Here, the participants all pay homage to the Oba of Lagos. Eyo festival takes place whenever occasion and tradition demand, but it is usually held as the final burial rites for a highly regarded chief.
Among the Yoruba, the indigenous religions have largely given way to Christianity and Islam, but the old festivals are still observed. The traditional leaders of the Yoruba are the Obas, who live in palaces and used to govern along with a council of ministers. The Obas' position is now mainly honorary, and their chief role is during the observance of the festivals.

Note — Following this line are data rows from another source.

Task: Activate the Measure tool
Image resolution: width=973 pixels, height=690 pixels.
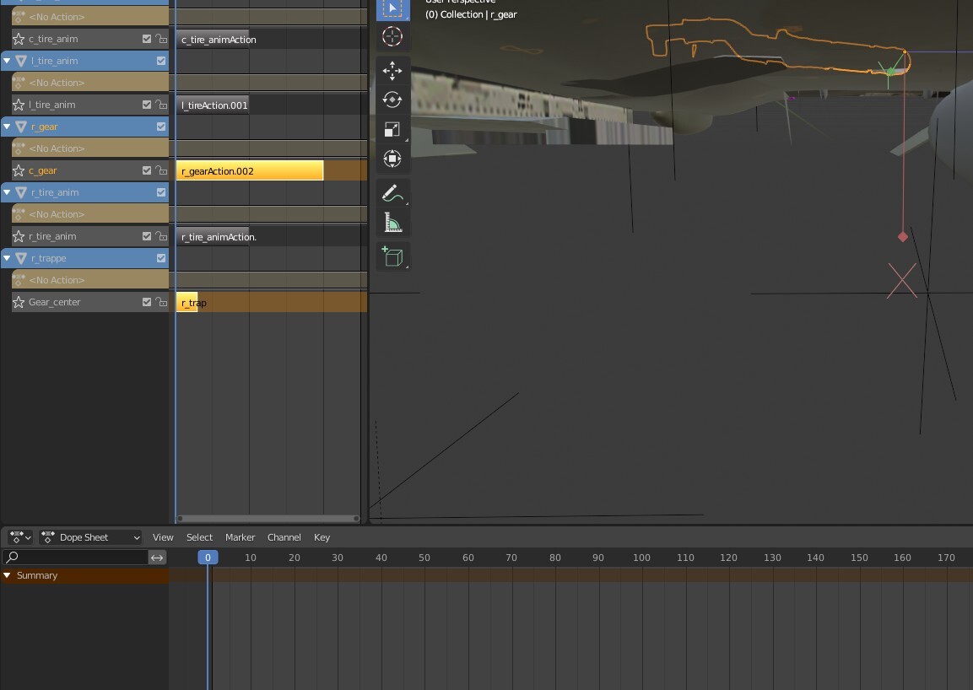Action: pyautogui.click(x=392, y=223)
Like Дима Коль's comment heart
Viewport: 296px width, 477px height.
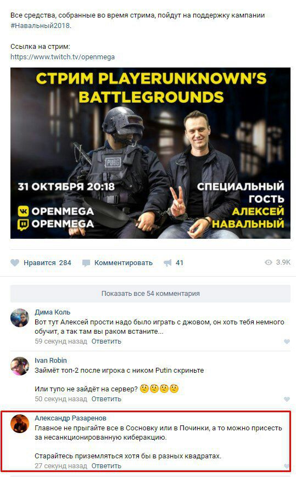[287, 341]
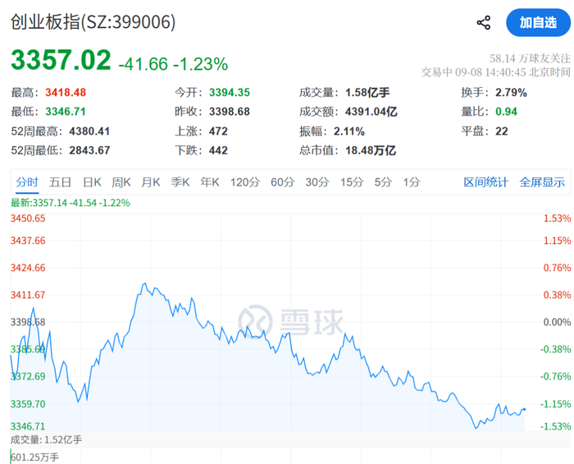Click the share icon beside the title
The image size is (574, 464).
484,23
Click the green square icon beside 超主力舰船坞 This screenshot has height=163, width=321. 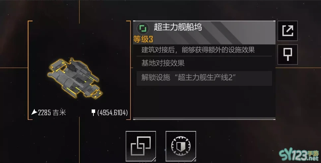coord(143,28)
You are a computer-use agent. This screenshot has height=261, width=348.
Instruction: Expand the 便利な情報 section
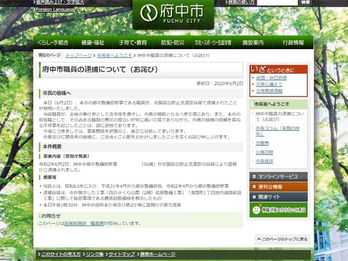pos(278,187)
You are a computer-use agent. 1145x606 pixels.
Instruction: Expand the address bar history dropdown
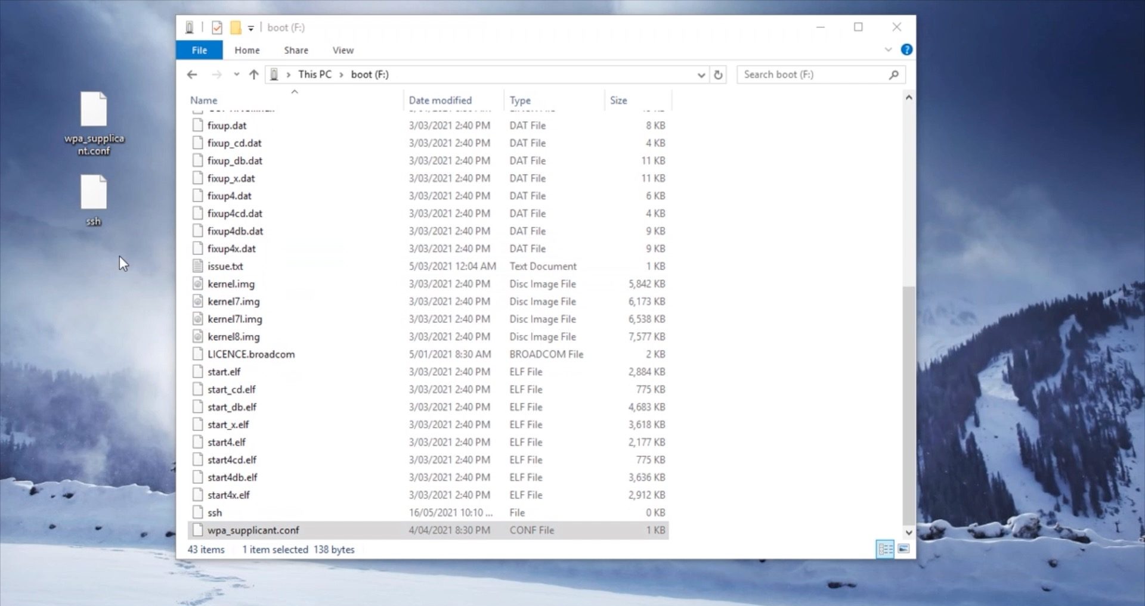(x=701, y=74)
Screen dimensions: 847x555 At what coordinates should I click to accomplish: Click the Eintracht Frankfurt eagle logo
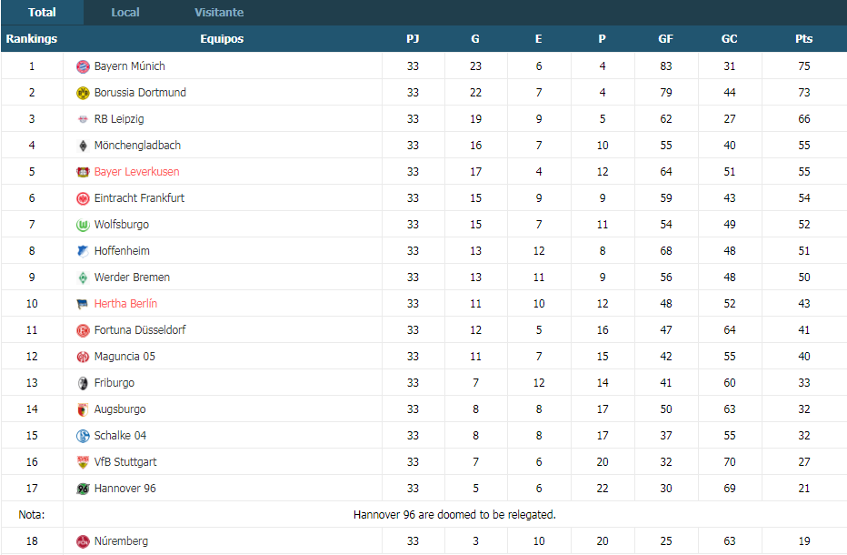pos(83,198)
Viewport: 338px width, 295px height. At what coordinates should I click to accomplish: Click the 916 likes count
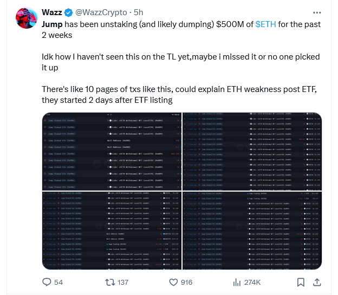(186, 283)
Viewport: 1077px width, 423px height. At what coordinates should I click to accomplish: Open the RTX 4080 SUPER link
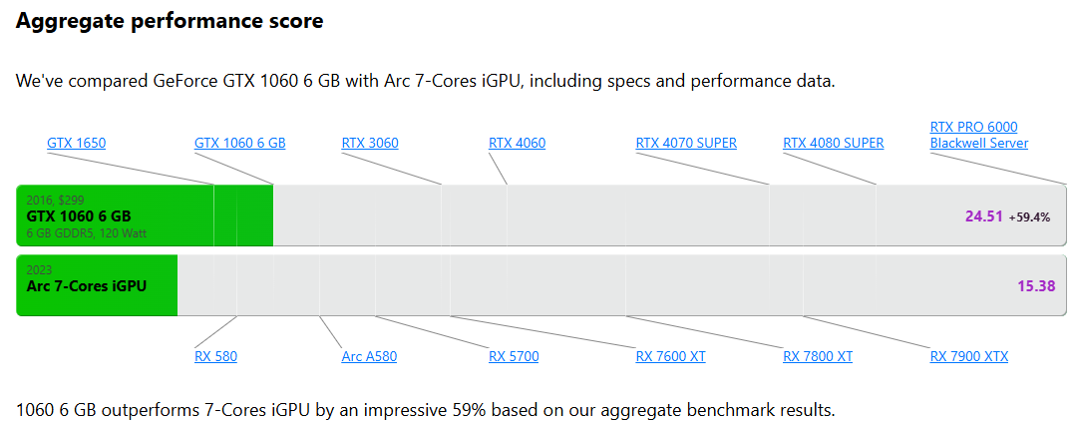click(833, 143)
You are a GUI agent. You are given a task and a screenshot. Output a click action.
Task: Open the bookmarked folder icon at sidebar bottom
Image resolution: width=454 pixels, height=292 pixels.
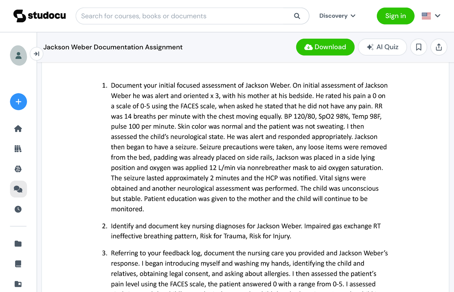(x=18, y=284)
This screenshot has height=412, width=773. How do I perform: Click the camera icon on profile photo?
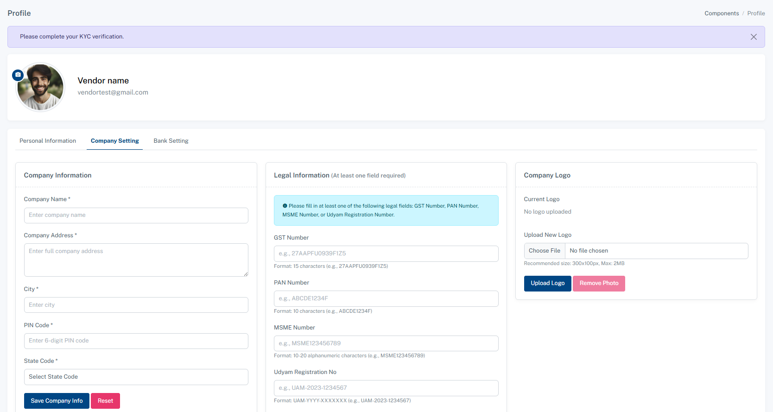pos(18,75)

Yoruban festivals honor their pantheon of gods and mark the installation of a new Oba. The Engungun ("en-GOON-gun") festival, which honors the ancestors, lasts 24 days. Each day, a different Engungun in the person of a masked dancer dances through the town, possessed by one of the ancestors. On the last day, a priest goes to the shrine of the ancestors and sacrifices animals, pouring the blood on the shrine. The sacrifices are collected, and they become the food for the feast that follows.